Installing a vendor library gets the latest version of the code, and adds the XCode project to the workspace.  As part of the installation process, the library is set up as a dependency of the main project, header search paths are modified, and required frameworks are added.  The installed version of the library is captured in the Vendors.lock file.

After a fresh check out of a project from source control, the XCode workspace may contain links to projects that don’t exist in the file system because vendor projects are not checked into source control. Run `vendor install` to restore the vendor projects.

Other commands

# Updating all dependencies will update all libraries to their latest versions.
vendor update
# Specifying the dependency will cause only the single library to be updated.
vendor update facebook-ios-sdk

Adding a library formula

If a library has no framework dependencies, has no required additional compiler/linker flags, and has an XCode project, it doesn’t require a Vendor formula. An example is JSONKit, which may be specified as below. However, if another Vendor library requires JSONKit, JSONKit must have a Vendor formula.

lib "JSONKit", :git => ""

However, if the library requires frameworks or has dependencies on other Vendor libraries, it must have a Vendor formula.  As with Brew, a Vendor formula is some declarative Ruby code that is open source and centrally managed.

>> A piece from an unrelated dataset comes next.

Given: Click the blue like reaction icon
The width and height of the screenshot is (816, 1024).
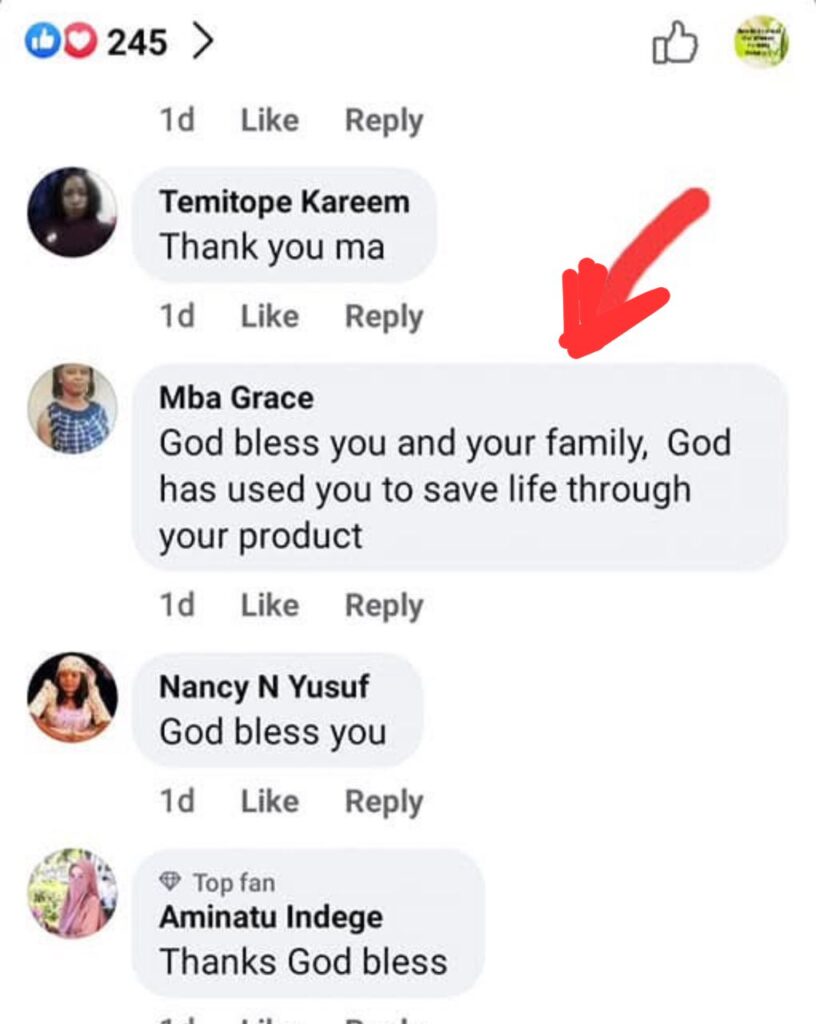Looking at the screenshot, I should point(41,42).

An example Vendor formula might look like:

require 'formula'

class Three20 < Formula
  url ""
  libraries libThree20.a
  frameworks "CoreAnimation"
  header_path "three20/Build/Products/three20"
  linker_flags "ObjC", "all_load"
  vendors "JSONKit"


Using iOS libraries is way harder than it should be, which has negatively impacted the growth of the open source community for iOS.  Even if I was only developing libraries for myself, I would still want some kind of packaging system to help me manage the code.  Vendor essentially streamlines the flow described by Jonas Williams here.  Unfortunately, programmatically managing XCode projects isn’t supported natively, but people have implemented various solutions, such as Three20Victor Costan, and XCS.

Open Questions

  • Is there an existing solution for this?
  • Would this be a useful gem for your iOS development?
  • Why hasn’t anyone built something like this already? Impossible to build?